Dr. Liang Tao, Professor of Linguistics at Ohio University, presented two different research talks at two highly prestigious international conferences: the 16th Biennial Conference of the International Pragmatics Association in June in Hong Kong and the 60th Annual Meeting of the Psychonomic Society in November in Montréal, Canada.
At the 16th International Pragmatics Conference, Tao presented a study on language variation and current language change in Mandarin Chinese with the title: “Coherence, intersubjectivity, stance building and language change: A case study in emergent grammar.” Tao’s talk proposed a current language variation and grammatical change. The change occurred due to high-usage frequency of a construction that serves the purpose of coherence and intersubjectivity in communication. The change impacts speakers’ cognitive processes. This study supplements the theoretical proposal of emergent grammar through usage-based language development.

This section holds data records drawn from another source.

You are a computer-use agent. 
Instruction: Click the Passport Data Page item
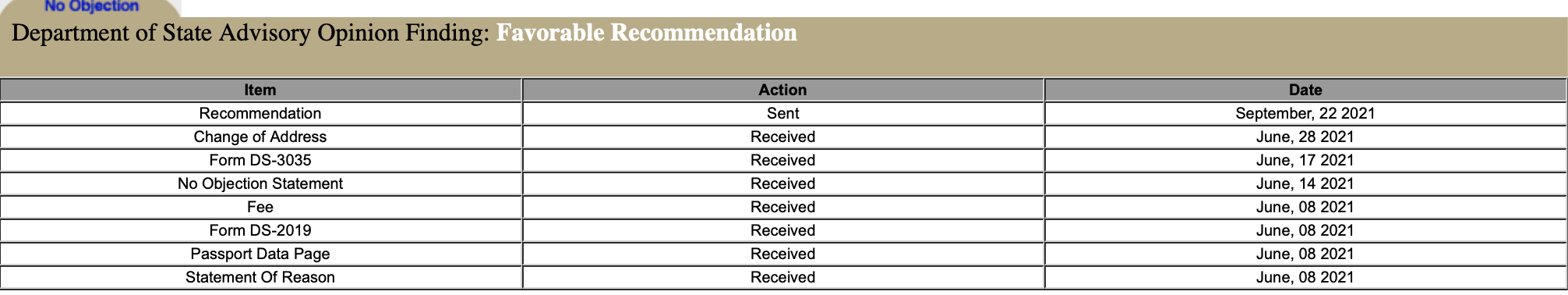pos(260,254)
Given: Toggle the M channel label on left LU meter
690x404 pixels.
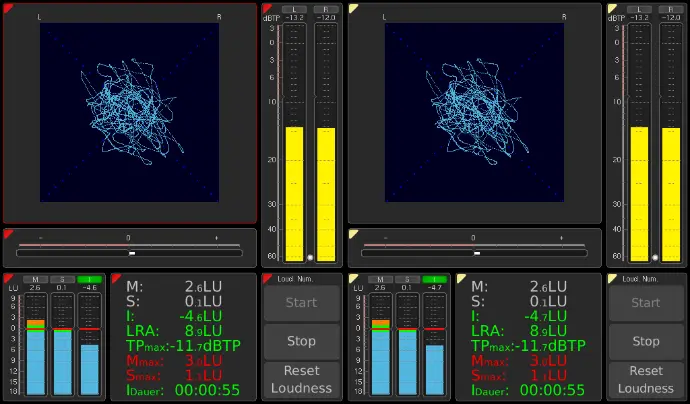Looking at the screenshot, I should tap(35, 280).
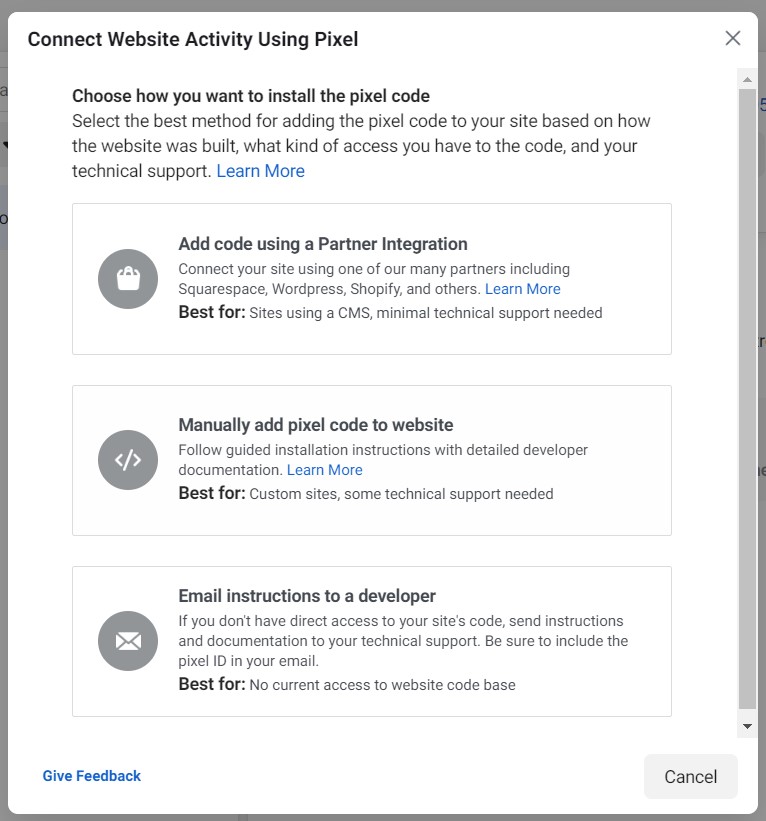The image size is (766, 821).
Task: Close the Connect Website Activity dialog
Action: point(732,38)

At the 60th meeting of the Psychonomic Society, Tao presented a talk titled “Function Words Restoration.” Previous studies find that highly frequently used function words such as “the” or Chinese “de” are only processed minimally either during specific word search or in eye movement studies. Some speed-reading techniques even suggested ignoring those words. However, the current findings indicate those words are by no means ignored by native speakers in reading Chinese or English passages, reflecting a word-restoration effect.